Das bedeutet, die Gesamtanlage besteht aus bis zu:

4 CPU's, auf denen exakt die selbe Software läuft
4 19"er Panels, auf denen exakt die selbe Runtime läuft (20-30 Bilder, ca 2500 Powertags)
4 22"er PC-Runtimes, auf denen exakt die selbe Runtime läuft wie auf dem Panel (20-30 Bilder, ca 2500 Powertags)
Wie man am Hardwareaufbau bereits sieht, ist die Visualisierung ein sehr großer Brocken der Automatisierungstechnik. Auf der Visualisierung laufen Rezepte, Störmeldungen als Bitmeldungen, sowie Variablenarchive. Ein paar kleine Scripte, sonst alles sehr simpel aufgebaut. Die Visualisierung dient zwar hauptsächlich zur Anzeige und Eingabe der Aktual- und Steuerparameter, kann aber auch zur Steuerung der Anlage im Handbetrieb und Semiautomatikbetrieb genutzt werden.

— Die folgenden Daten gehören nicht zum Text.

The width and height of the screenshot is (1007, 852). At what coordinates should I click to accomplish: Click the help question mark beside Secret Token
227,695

Bisher konnte ich das in Bezug auf den Projektierungsaufwand sehr elegant lösen, in dem ich für jedes Bild nur einen Typ erstellt habe, den ich auch in den anderen Panels sowie den PC'Runtimes (Mit automatischer Auflösungsskalierung) verwenden konnte. Dies hat besonders den Vorteil, dass jede Anpassung/Änderung auf einer Maschine nur einmal durchgeführt werden muss, die Änderung wird bei der Freigabe des Typen auf die anderen Maschinen mitgezogen. Die Auflösungsskalierung funktioniert zwar bei weitem nicht perfekt, aber ist unter dem Gesichtspunkt der massiven Arbeitsersparnis hinnehmbar. Bisher war ich damit auch sehr zufrieden, wenn da nicht der Kunde wäre.

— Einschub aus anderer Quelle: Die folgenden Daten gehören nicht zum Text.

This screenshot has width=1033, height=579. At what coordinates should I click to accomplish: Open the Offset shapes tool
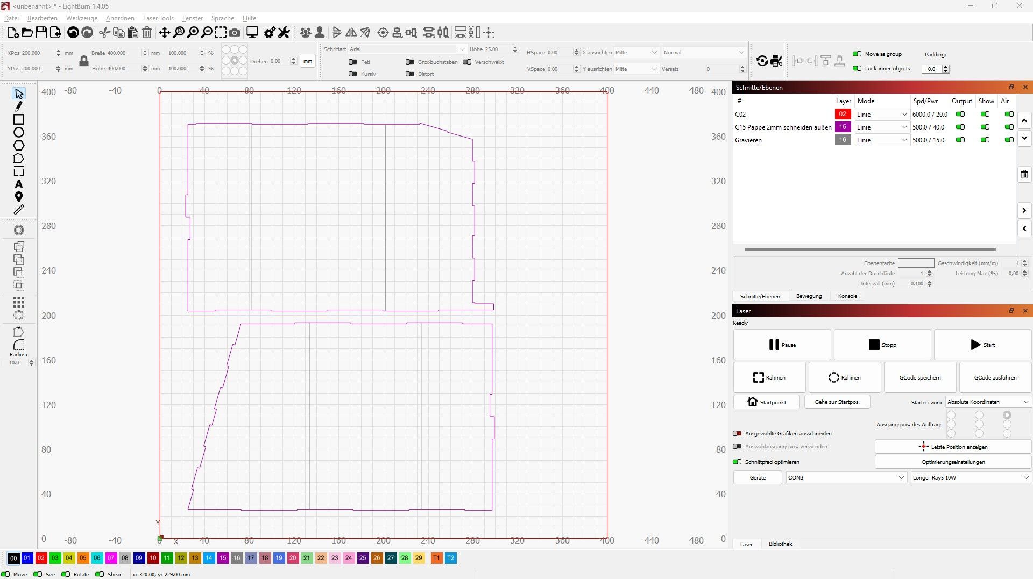click(19, 230)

Der Kunde wünscht sich nun folgenden Hardwareaufbau: 


4 CPU's, auf denen exakt die selbe Software läuft
4 19"er Panels, auf denen exakt die selbe Runtime läuft (20-30 Bilder, ca 2500 Powertags)
1 22"er PC-Runtime, von der aus der Kunde alle 4 Maschinen bedienen kann. Grund hierfür: Bedienfreundlicher, weniger Platzaufwand für die Bildschirme, weniger Hardware welche rumzicken kann.

Ich hab sowas schon mal gemacht, bei einem Projekt mit WinCC TIA Professional, und bei einem anderen Projekt mit WinCC TIA Advanced. Bei beiden Systemen war ich sehr unzufrieden was den Projektierungsaufwand betrifft. Kann natürlich auch sein, dass meine Herangehensweise völlig falsch ist.

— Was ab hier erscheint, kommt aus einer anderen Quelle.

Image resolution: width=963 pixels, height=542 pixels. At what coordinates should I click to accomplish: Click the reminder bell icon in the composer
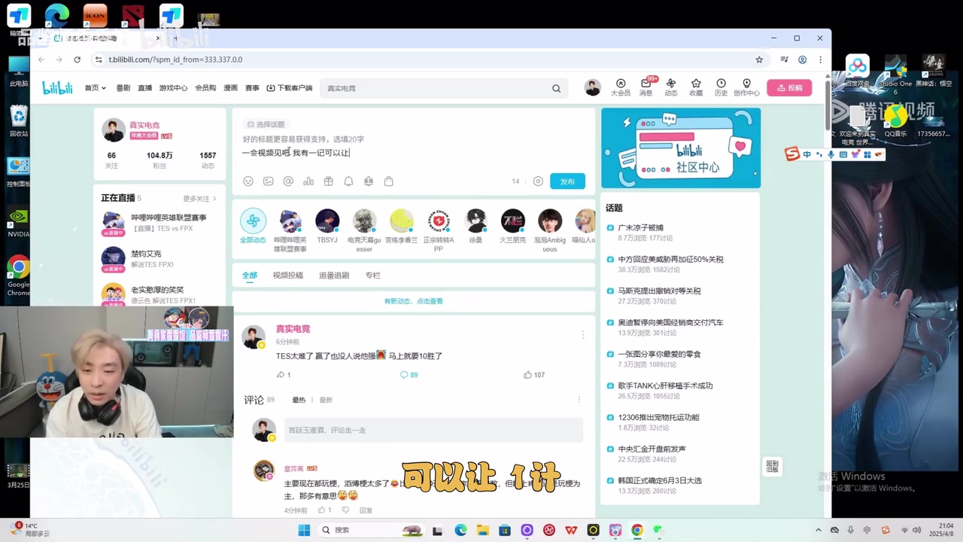coord(348,181)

Für mich ergeben sich folgende Probleme:

Da ich nun bei der PC-Runtime alle 4 CPU's in einer Visualisierung anbinde, sind die Tagnamen nun, obwohl in gleichen Datenbausteinen und der selben Struktur, von Maschine zu Maschine unterschiedlich (Präfix muss vergeben werden, da sonst gleicher Tagname im selben Gerät).
Aufgrund von Problem 1 geht mein Typkonzept flöten - da die im Typ hinterlegten Variablen natürlich immer gleich wären, also z.B. mit dem Präfix von Maschine 1.
Aufgrund von Problem 1 und 2 erstelle ich somit nicht eine Visualisierung, sondern de facto 5. Für die Comfortpanels kann ich ja noch die Typen verwenden, auf der PC-Runtime aber nicht mehr - Somit für 4 Anlagen alle Bilder einmal als Typ für die Panels, und viermal separate Bilder für die PC-Visu, da die Variablen überall händisch angeschaltet werden müssen.
Aufgrund von Problem 3 steigt die Fehleranfälligkeit in der Projektierung (Schlampigkeitsfehler, Kopierfehler) massiv an, im Vergleich zum Ursprungskonzept.
Bei Änderungen während der Inbetriebnahme müssen alle Änderungen 5 mal durchgeführt werden (siehe Problem 3), was wiederum zu Problem 4 führt. Änderungen während der Inbetriebnahme kommen aufgrund von Problem 3&4 häufig vor.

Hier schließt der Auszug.